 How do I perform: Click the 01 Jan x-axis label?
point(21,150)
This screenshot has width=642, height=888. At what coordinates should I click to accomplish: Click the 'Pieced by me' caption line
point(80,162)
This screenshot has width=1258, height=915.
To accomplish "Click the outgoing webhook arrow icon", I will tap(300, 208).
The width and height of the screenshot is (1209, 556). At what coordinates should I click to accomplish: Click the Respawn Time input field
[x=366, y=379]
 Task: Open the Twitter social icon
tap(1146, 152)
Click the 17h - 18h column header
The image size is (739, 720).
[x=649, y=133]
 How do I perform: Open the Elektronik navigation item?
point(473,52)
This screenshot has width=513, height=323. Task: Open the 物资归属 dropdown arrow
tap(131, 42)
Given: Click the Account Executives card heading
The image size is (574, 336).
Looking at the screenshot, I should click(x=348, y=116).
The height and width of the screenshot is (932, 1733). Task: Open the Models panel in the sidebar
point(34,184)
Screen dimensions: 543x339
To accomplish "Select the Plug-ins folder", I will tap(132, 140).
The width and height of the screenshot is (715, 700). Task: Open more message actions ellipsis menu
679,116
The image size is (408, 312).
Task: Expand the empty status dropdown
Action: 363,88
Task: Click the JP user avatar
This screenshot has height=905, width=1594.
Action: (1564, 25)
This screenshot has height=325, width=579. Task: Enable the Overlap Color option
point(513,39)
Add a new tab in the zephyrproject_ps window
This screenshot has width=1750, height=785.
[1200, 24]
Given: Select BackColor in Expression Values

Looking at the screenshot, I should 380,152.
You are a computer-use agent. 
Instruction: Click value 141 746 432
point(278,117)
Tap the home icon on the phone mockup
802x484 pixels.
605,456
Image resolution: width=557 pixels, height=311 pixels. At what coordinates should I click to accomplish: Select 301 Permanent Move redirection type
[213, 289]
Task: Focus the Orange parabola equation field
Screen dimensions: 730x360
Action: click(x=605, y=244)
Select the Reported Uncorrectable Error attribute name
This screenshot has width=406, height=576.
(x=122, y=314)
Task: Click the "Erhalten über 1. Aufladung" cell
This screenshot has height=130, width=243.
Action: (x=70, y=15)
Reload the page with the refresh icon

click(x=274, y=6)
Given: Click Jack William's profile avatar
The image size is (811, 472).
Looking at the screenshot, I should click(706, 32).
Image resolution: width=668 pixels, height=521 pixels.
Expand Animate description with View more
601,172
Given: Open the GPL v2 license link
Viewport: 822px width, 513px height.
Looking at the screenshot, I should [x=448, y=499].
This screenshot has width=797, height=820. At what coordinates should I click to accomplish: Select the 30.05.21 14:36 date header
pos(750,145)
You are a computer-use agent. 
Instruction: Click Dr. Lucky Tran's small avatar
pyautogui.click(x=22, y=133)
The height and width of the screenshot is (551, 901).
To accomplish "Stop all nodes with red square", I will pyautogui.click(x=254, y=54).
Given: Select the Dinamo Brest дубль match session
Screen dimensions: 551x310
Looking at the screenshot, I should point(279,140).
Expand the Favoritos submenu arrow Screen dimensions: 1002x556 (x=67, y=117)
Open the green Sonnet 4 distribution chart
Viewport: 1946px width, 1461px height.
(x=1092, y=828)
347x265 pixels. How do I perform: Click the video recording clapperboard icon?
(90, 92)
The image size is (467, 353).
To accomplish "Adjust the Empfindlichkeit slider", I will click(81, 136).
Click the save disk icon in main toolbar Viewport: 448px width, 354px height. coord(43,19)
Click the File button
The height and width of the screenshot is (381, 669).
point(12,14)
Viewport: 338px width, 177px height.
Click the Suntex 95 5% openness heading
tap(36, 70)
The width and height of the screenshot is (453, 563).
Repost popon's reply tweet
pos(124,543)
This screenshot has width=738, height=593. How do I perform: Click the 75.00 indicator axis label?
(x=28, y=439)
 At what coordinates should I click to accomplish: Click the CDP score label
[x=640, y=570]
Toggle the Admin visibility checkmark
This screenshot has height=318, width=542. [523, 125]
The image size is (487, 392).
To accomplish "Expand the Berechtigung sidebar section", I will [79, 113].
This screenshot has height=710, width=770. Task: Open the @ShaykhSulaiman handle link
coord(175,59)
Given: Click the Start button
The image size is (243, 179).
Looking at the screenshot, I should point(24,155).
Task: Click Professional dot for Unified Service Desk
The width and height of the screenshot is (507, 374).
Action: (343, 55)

* [Task to complete]
How many lines in the data above contain the word "perform"? Reply with the count only.

* [Response to the exercise]
4